The Reserve Bank of India (RBI) hike of key policy rates on Thursday — the eighth time this fiscal year— indicates that the policy measures are working, albeit with a time lag.
The latest rate hikes came amid softening food inflation in recent weeks, a clear sign that the central bank is concerned over the high prices of manufactured products fanned by global commodity and oil prices.
Inflation is no longer a "food price" problem. But even as food prices started cooling — it has come down from 17% in December to 9.5% in February — non-food primary articles and oil and commodity prices are giving sleepless nights to RBI officials.
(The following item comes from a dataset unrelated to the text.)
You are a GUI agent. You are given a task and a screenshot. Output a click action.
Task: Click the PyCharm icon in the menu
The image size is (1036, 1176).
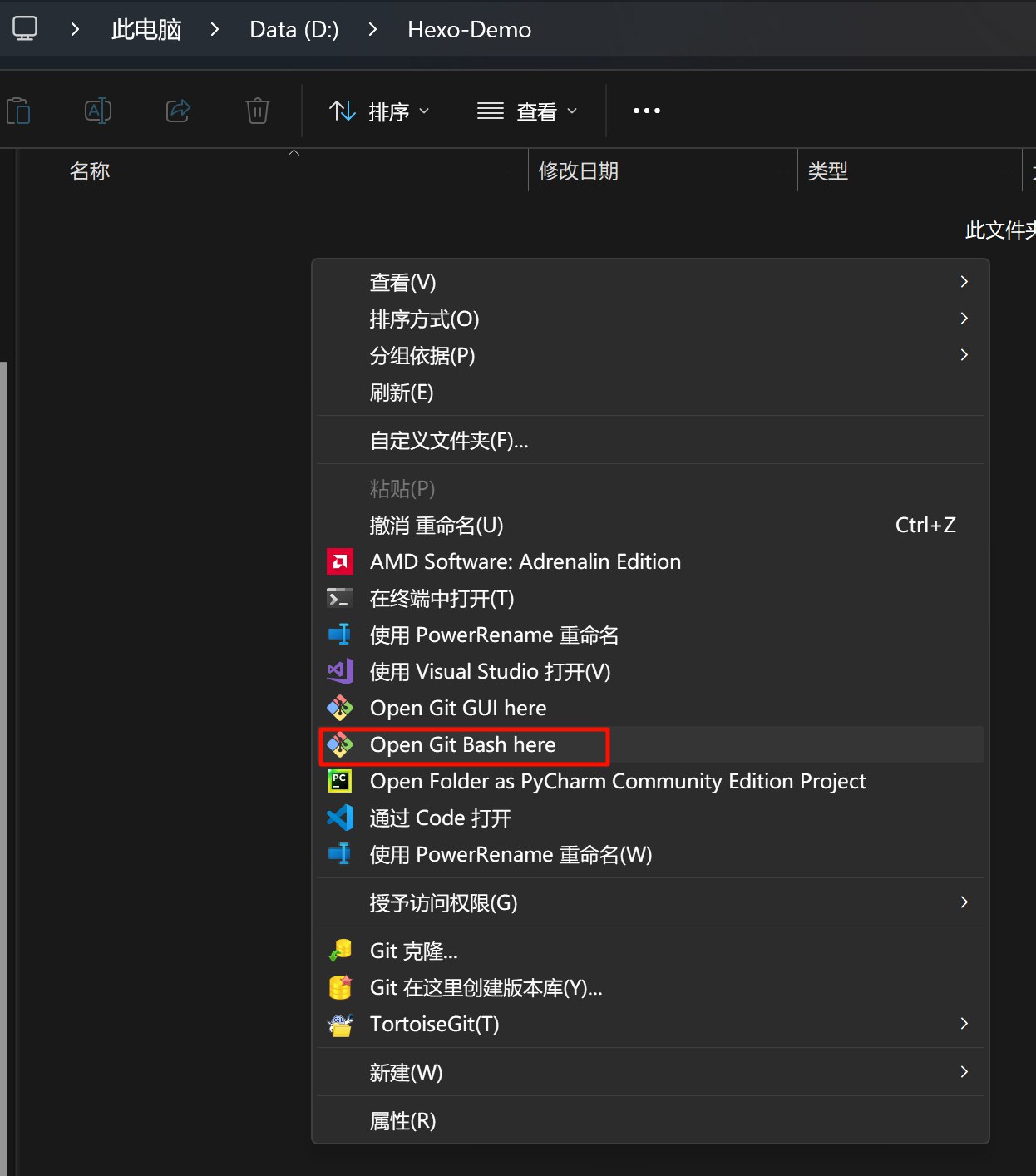click(x=339, y=781)
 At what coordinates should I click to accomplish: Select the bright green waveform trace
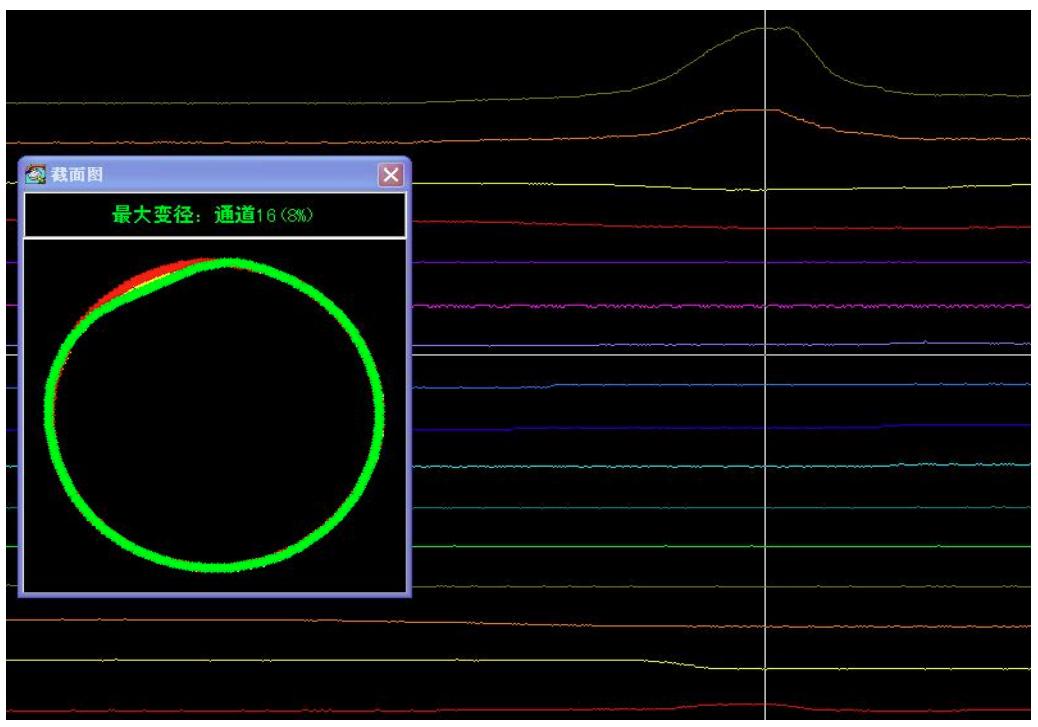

"Core inflation or non-food manufactured goods inflation, which has picked up over the last three months from an average 5.0-5.5% between June-October, 2010 to 6.1% in February, appears to be more firmly on the central bank's vigilance radar now than a quarter ago," said Abheek Barua chief economist, HDFC Bank.
There is little that monetary policy can do to tame prices of seasonal food items such as fruits and vegetables.
"The effectiveness of monetary policy in managing supply shocks is debatable, especially if inflation emanates from food prices," Samiran Chakraborty, regional head of research, Standard Chartered Bank India said in a recent research report. "But such a response is necessary to manage collateral damage from higher food prices."
RBI has acknowledged that underlying inflationary pressures have accentuated, even as risks to growth are emerging.
Rising global commodity prices, particularly oil, are a major contributor to both developments. "As domestic fuel prices are yet to adjust fully to global prices, risks to inflation remain clearly on the upside, reinforced by the persistence of demand-side pressures as reflected in non-food manufacturing inflation," it said.
Despite acknowledging the risks to growth, the RBI's guidance is that it will "persist with its current anti-inflationary stance."